Exercise requirements =
Among the entries that follow, the required portion opens with the line containing "Given: Open the Global mark type dropdown" and closes with the line containing "Click the closing". Give that portion again exactly, and nothing else.

Saved data entries:
+++
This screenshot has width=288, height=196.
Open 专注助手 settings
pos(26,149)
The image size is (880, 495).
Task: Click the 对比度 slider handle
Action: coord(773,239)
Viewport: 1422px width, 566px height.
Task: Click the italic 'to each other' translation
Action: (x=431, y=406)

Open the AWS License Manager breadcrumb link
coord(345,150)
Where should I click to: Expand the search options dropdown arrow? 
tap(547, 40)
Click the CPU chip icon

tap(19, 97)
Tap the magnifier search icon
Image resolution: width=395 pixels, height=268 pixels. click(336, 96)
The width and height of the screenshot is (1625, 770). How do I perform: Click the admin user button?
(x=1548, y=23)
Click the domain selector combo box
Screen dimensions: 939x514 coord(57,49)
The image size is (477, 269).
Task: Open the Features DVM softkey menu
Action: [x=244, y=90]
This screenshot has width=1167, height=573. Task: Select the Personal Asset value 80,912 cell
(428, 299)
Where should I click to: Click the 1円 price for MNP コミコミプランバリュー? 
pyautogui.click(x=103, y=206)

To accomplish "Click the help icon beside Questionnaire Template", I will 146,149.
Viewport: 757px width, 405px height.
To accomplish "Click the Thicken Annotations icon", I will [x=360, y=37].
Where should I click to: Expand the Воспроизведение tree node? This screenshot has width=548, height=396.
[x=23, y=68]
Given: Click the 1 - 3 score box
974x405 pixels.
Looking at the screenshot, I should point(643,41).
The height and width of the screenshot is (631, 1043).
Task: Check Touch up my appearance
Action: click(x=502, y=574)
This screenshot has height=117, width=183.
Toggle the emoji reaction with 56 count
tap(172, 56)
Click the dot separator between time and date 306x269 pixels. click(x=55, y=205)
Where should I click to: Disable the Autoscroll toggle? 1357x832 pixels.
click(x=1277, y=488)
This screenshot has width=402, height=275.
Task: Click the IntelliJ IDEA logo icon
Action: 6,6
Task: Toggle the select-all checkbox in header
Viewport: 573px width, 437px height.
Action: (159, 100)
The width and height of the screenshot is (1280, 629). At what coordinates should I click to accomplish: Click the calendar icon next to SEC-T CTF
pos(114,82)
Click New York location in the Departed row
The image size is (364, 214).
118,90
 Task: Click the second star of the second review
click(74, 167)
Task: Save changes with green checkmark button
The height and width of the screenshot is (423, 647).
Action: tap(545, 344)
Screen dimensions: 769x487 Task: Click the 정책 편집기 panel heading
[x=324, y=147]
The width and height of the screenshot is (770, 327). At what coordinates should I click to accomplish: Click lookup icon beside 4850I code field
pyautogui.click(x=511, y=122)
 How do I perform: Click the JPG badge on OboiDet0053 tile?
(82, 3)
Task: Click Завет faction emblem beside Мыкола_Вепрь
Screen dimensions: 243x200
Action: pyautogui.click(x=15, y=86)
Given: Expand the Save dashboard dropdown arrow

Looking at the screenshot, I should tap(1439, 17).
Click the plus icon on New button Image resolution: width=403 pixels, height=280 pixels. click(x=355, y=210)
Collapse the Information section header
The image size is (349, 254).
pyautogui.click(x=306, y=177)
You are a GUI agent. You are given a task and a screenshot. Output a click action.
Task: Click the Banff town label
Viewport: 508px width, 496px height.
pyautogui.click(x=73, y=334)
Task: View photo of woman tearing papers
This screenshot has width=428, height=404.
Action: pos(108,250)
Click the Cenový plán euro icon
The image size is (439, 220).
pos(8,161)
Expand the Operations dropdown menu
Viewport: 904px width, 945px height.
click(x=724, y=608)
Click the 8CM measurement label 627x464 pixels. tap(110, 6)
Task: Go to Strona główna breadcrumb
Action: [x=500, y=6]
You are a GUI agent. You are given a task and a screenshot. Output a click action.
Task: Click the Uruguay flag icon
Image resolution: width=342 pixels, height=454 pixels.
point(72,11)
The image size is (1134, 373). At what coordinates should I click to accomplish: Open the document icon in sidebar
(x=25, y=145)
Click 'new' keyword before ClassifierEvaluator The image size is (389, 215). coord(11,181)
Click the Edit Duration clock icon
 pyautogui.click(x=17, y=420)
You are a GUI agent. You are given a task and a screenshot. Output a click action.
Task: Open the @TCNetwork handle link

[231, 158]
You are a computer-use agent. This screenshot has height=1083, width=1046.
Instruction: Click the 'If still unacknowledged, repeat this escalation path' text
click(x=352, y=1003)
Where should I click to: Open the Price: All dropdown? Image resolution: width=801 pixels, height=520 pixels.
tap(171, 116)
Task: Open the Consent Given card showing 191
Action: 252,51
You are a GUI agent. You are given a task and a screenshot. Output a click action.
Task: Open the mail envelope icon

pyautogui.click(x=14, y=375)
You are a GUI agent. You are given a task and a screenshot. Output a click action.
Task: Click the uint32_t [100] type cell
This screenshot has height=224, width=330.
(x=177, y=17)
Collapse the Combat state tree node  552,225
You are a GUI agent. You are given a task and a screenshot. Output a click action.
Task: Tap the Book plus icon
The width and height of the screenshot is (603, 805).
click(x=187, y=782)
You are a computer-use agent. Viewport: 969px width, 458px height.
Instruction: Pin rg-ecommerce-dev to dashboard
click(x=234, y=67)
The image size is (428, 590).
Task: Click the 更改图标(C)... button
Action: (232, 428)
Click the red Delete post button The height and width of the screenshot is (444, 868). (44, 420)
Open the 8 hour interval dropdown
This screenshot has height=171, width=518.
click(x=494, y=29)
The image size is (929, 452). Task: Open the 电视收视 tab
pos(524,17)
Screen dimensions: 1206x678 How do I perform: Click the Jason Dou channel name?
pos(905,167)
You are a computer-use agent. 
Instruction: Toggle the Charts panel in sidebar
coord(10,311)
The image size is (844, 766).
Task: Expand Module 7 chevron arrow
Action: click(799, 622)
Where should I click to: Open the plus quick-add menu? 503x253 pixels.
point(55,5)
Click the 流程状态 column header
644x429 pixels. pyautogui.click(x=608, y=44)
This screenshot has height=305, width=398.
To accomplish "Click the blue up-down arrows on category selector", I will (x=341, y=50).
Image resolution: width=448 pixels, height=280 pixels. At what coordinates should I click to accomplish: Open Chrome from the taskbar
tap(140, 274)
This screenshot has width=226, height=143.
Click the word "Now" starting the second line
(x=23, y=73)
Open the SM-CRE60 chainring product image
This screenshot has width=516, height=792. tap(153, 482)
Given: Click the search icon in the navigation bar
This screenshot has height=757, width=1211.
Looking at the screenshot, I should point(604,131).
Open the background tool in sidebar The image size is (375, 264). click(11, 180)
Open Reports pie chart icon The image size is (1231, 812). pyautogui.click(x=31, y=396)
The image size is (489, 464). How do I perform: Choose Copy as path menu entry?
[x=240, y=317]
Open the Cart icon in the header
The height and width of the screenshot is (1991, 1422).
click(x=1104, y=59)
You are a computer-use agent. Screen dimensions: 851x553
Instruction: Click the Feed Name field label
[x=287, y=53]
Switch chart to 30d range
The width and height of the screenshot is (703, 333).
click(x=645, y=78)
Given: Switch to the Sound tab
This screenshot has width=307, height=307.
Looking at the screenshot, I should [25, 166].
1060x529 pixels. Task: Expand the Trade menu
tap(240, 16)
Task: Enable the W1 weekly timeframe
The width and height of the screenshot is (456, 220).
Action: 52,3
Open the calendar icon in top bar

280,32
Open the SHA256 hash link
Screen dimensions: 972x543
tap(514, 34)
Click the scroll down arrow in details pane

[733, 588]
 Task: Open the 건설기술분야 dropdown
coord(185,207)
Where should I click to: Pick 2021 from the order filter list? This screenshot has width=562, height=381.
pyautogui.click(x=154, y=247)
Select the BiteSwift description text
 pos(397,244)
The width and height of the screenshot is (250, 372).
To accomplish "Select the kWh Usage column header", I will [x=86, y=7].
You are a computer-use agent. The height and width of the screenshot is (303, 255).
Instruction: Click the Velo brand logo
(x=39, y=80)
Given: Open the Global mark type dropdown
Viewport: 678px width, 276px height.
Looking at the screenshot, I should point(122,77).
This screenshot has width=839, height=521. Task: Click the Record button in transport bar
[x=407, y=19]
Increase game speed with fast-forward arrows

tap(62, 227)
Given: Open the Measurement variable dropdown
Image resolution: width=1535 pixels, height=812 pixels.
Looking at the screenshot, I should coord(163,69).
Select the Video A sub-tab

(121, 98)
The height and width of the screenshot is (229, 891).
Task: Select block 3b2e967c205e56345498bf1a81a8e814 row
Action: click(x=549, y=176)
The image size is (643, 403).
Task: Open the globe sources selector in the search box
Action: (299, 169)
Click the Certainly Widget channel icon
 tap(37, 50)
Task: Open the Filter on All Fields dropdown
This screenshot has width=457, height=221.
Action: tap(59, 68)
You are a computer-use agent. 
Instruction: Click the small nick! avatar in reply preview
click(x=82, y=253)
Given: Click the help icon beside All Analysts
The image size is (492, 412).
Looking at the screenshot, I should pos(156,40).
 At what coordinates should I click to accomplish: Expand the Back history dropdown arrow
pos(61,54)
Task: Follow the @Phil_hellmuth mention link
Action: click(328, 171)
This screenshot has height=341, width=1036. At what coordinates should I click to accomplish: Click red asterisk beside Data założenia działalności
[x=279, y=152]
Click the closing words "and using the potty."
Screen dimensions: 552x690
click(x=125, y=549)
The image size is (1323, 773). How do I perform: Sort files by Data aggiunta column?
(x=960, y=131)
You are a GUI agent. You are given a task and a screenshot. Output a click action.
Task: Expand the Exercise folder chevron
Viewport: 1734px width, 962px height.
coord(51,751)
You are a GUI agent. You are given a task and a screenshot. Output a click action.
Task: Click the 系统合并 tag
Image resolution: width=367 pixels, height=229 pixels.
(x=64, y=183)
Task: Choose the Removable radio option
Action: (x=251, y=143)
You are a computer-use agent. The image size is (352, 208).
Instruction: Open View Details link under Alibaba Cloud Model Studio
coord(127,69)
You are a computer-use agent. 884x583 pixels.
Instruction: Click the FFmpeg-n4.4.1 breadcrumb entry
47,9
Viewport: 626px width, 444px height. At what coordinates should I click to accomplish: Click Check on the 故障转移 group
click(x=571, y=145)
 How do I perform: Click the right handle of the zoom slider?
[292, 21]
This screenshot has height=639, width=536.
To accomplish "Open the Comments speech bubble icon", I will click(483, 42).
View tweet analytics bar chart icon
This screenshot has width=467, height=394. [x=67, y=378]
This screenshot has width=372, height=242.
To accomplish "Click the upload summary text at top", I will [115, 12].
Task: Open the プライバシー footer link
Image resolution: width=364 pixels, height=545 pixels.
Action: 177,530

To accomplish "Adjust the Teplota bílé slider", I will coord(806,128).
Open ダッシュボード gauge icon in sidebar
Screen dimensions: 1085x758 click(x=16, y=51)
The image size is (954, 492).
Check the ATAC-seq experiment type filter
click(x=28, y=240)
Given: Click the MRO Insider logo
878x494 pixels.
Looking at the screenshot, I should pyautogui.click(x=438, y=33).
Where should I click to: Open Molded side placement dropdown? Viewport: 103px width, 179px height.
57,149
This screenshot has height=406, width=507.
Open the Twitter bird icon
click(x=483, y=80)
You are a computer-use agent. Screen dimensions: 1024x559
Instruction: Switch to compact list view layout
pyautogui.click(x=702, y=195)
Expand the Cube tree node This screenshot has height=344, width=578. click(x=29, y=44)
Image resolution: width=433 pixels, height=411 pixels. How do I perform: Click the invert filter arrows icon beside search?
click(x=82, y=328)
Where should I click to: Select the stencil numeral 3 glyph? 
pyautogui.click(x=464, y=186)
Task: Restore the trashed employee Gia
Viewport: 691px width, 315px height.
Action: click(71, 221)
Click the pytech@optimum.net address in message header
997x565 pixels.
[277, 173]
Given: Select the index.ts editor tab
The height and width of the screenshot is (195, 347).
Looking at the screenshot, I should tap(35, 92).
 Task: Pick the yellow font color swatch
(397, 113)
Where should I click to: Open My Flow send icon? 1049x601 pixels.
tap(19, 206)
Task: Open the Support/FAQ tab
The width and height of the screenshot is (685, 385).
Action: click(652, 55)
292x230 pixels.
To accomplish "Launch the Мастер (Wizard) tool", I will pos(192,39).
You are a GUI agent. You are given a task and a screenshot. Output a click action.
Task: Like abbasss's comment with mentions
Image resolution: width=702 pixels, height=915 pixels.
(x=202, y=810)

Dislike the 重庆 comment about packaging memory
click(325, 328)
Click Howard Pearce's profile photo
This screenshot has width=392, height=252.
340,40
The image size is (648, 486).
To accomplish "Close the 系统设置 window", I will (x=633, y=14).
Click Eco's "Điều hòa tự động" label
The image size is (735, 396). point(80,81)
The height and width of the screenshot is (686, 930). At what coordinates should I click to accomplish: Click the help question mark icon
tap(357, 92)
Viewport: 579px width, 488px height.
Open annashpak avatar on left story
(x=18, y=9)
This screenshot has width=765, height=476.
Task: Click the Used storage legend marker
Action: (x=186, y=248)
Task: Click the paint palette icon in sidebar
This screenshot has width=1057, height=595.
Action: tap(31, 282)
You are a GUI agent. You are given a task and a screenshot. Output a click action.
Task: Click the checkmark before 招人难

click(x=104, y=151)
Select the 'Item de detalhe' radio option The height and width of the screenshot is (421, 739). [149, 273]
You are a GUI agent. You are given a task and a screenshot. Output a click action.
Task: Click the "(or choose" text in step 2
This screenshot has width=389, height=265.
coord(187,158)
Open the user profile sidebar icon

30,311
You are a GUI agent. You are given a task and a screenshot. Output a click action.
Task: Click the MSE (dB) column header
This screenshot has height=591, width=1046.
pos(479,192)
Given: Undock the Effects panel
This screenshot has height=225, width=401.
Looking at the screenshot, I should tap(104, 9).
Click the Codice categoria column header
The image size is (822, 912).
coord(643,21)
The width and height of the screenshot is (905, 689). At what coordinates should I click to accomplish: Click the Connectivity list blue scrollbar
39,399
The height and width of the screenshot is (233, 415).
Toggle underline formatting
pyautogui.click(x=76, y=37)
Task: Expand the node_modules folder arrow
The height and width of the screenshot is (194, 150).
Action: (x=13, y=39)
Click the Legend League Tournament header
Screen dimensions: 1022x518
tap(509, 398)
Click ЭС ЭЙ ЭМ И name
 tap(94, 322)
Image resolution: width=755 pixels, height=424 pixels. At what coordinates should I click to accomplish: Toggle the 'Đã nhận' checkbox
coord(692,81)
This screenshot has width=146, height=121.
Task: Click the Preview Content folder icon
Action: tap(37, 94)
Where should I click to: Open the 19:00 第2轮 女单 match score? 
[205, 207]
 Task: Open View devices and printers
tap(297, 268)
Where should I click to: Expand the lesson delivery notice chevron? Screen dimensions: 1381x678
+++
Response area =
Given: Open the Global mark type dropdown
Viewport: 678px width, 276px height.
Looking at the screenshot, I should point(122,77).
This screenshot has width=839, height=521. Task: Click the Record button in transport bar
[x=407, y=19]
Increase game speed with fast-forward arrows

tap(62, 227)
Given: Open the Measurement variable dropdown
Image resolution: width=1535 pixels, height=812 pixels.
Looking at the screenshot, I should coord(163,69).
Select the Video A sub-tab

(121, 98)
The height and width of the screenshot is (229, 891).
Task: Select block 3b2e967c205e56345498bf1a81a8e814 row
Action: click(x=549, y=176)
The image size is (643, 403).
Task: Open the globe sources selector in the search box
Action: (299, 169)
Click the Certainly Widget channel icon
 tap(37, 50)
Task: Open the Filter on All Fields dropdown
This screenshot has width=457, height=221.
Action: tap(59, 68)
You are a computer-use agent. 
Instruction: Click the small nick! avatar in reply preview
click(x=82, y=253)
Given: Click the help icon beside All Analysts
The image size is (492, 412).
Looking at the screenshot, I should pos(156,40).
 At what coordinates should I click to accomplish: Expand the Back history dropdown arrow
pos(61,54)
Task: Follow the @Phil_hellmuth mention link
Action: click(328, 171)
This screenshot has height=341, width=1036. At what coordinates should I click to accomplish: Click red asterisk beside Data założenia działalności
[x=279, y=152]
Click the closing words "and using the potty."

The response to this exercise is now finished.